We now know that engaging olders to support youngers, to connect with them in meaningful ways, is one of the routes to well-being in later life. An extensive body of research on purpose, generativity, relationship, and face-to-face contact makes it plain: engagement with others that flows down the generational chain will make you healthier, happier, and likely longer-lived. It’s the real fountain of youth.
Likewise, when we think of what young people need, the answer looks a lot like the assets of the older generation, today and into the future. If we stood in front of a whiteboard and tried to design the perfect human resource for kids, it would be a group that’s vast and growing, with time on its hands, inclined toward connection, in possession of abundant skills in areas like emotional regulation, and driven not only to relationship but by generativity. In other words, older people. We don’t have to invent that source because it already exists. Mostly we need to stop thwarting its engagement.
Bringing the generations together in ways that involve real, meaningful relationships can chip away at so many problems – from job training to housing, afterschool care to health care, and literacy to loneliness, which some have described as the most significant public health issue of our time. But forging meaningful bonds that connect the generations is not only a means to solving problems; it’s an enormously important end.
In her book The Gardener and the Carpenter, Alison Gopnik writes that parenting is deeply linked to the human condition, one of a whole set of activities we undertake because they matter in and of themselves. Caregiving for frail elders is another example. Sure, we want to provide this care and support in ways that are cost effective and well managed. But at its root, caregiving is about love and human dignity.
The process of connection across generations is much the same. Experience Corps members connect to kids and help them read better than peers without these bonds, but as I learned, that’s just the half of it. In the long run, the love may well be what matters most for both the child and the older person. We know what the older adults get out of it. The younger ones learn to believe in themselves. And once they’ve had an experience of connection across the generations, they’re more likely to reproduce that bond for others in their lives.
That love, that generative heart, is what I witnessed on the pediatrics ward of Maine Medical Center all those many years ago. [Foster Grandparents] Aggie and Louise didn’t stop desperately ill children from dying. But their presence at those deaths comforted the parents left behind and enriched the human spirit.
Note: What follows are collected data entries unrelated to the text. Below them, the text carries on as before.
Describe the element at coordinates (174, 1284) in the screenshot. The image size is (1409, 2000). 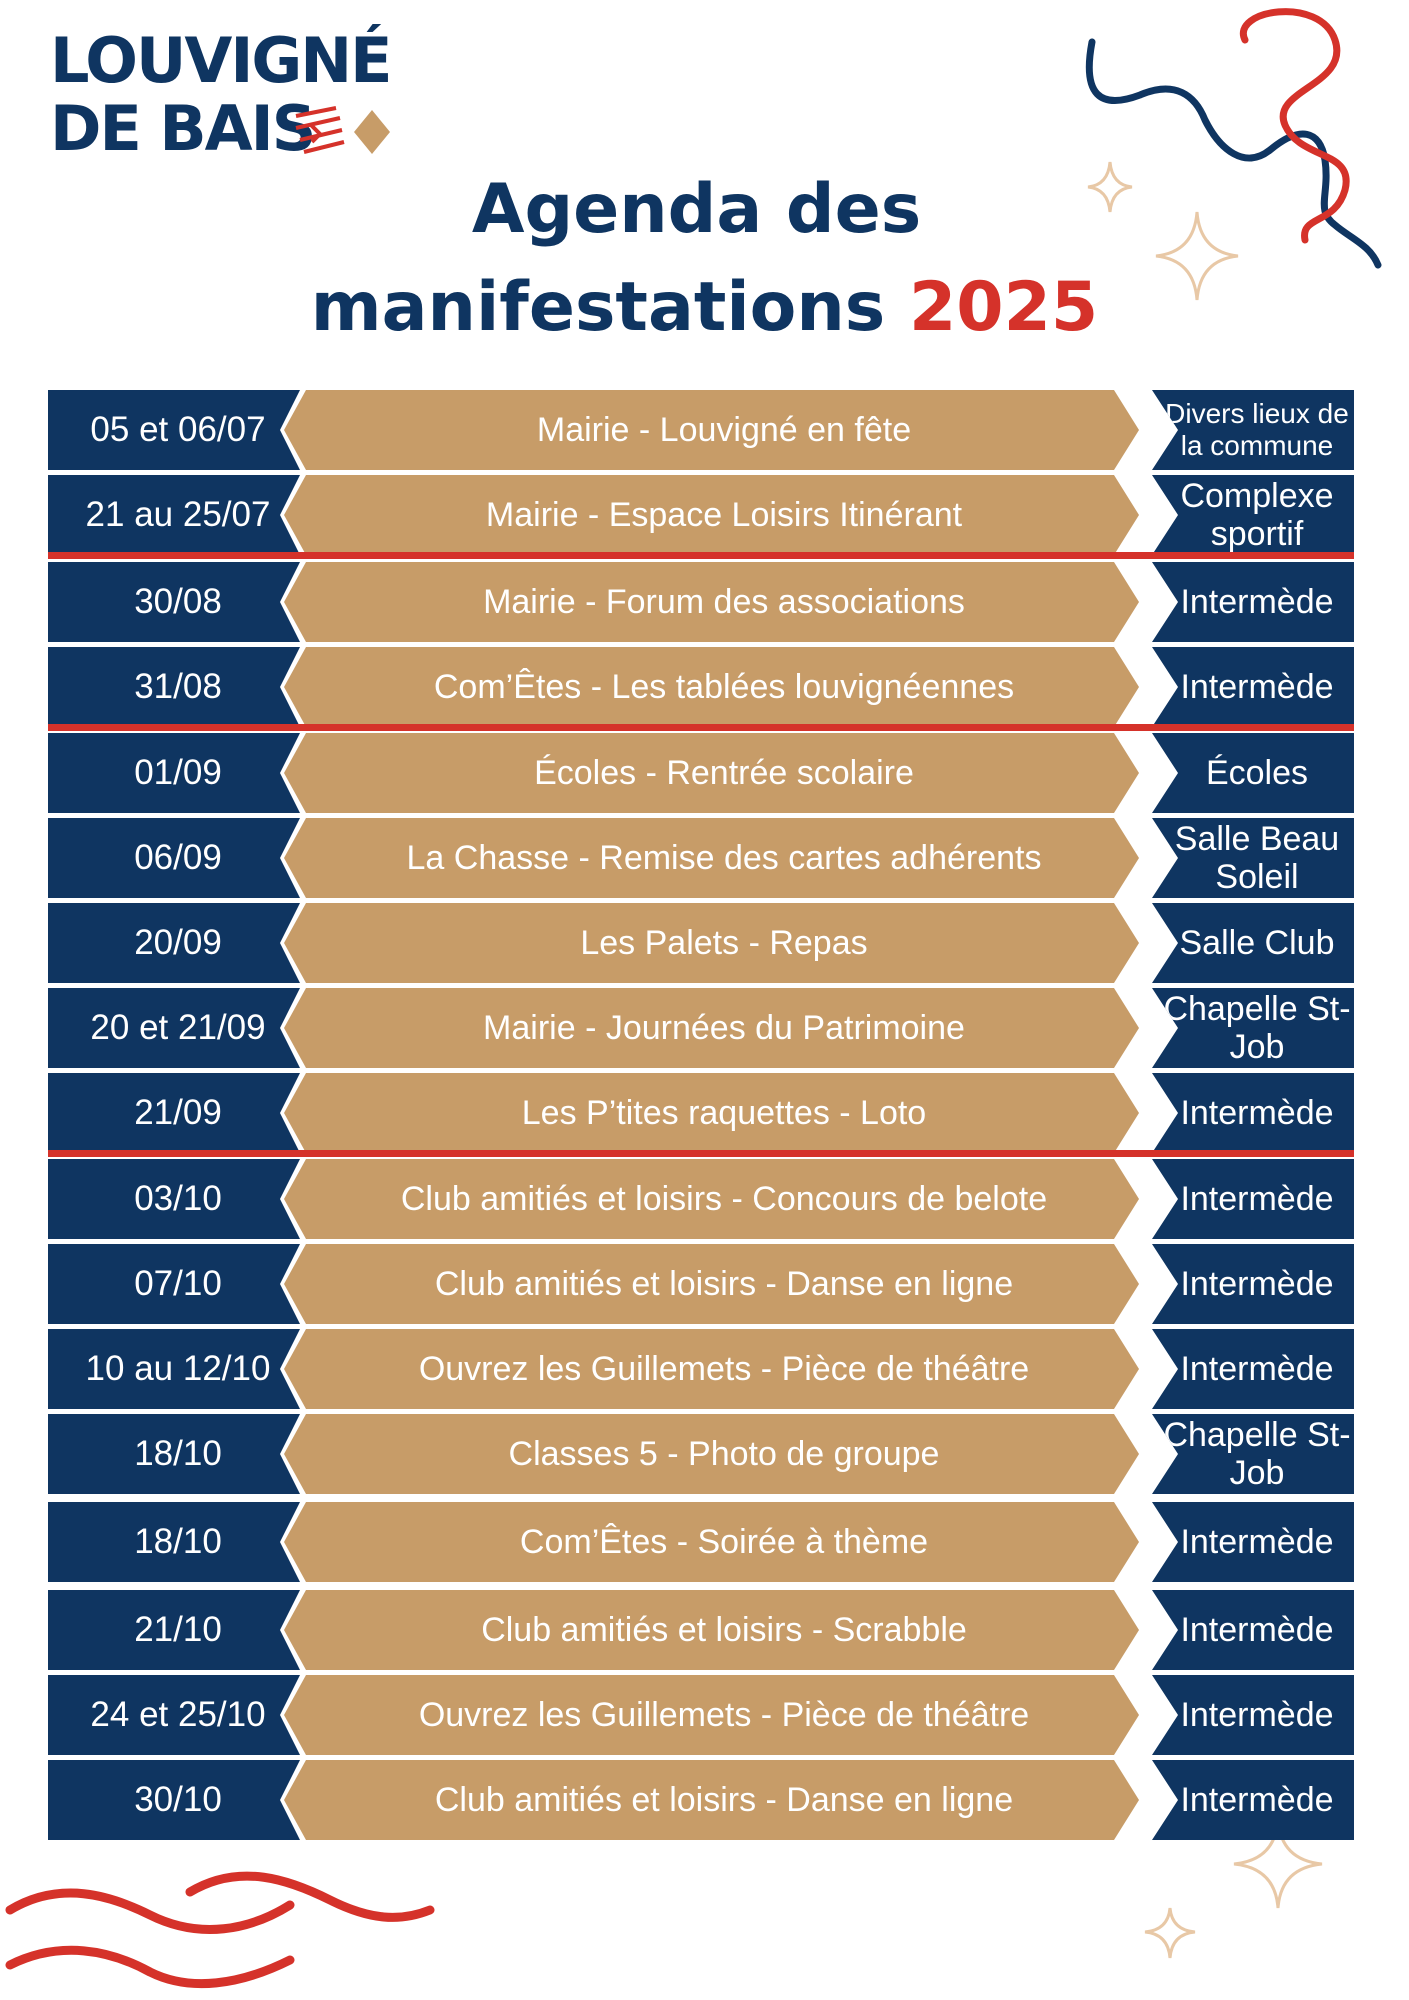
I see `agenda-date: 07/10` at that location.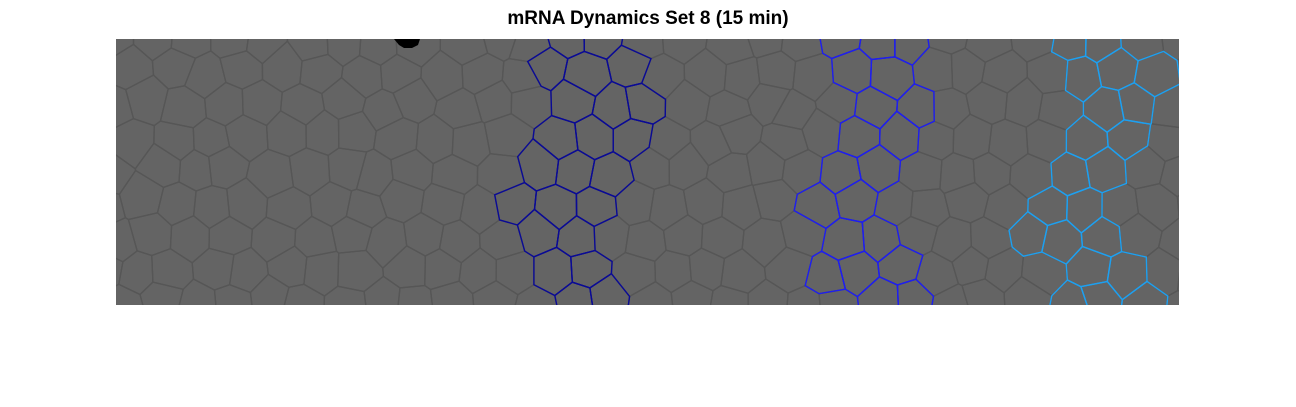  What do you see at coordinates (864, 172) in the screenshot?
I see `stripe-blue` at bounding box center [864, 172].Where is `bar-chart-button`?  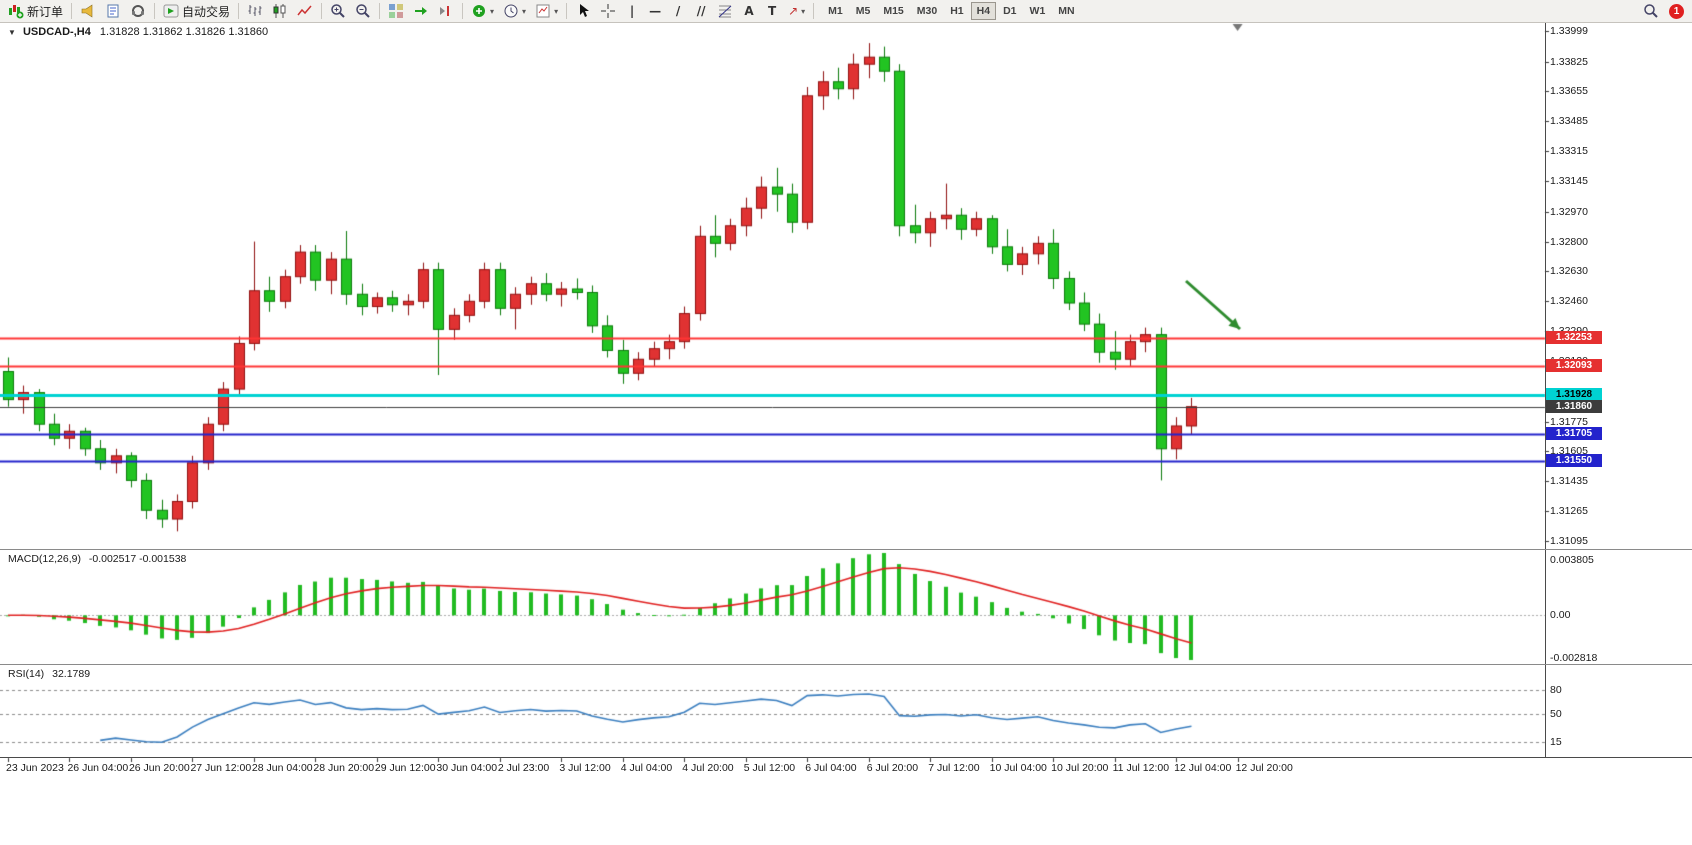 bar-chart-button is located at coordinates (255, 11).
I remember so clearly a conversation with Aggie about caring for Susan, a thirteen-year-old girl who knew she would soon die of a congenital heart condition. “She was somebody that you just wanted to reach out to,” Aggie said. “Her mom and dad used to come with her, but she’d say, ‘I can’t talk to them, Aggie, like I can you. I know I am going to die, and I can’t talk about that to my mother and father, especially my father.’”
A few weeks later, Aggie said, “Her father called me at about a quarter to three in the morning, and he said, ‘Aggie, Susan just died. Can you come over?’ So I stayed with the family until they removed her body from the hospital, seven or eight hours later. Then I went to Oakfield for the funeral…and later the parents sent me her obituary sealed in plastic, and it said, ‘Susan is survived by her parents, and by a Foster Grandparent, Aggie Bennett.’ That I wouldn’t part with for anything.”
This is a story about how we, as human beings, care for one another, a story about the alchemy of connection across the generations. And a reminder that love is truly the legacy we leave behind.
This essay is adapted from How to Live Forever: The Enduring Power of Connecting the Generations by Marc Freedman.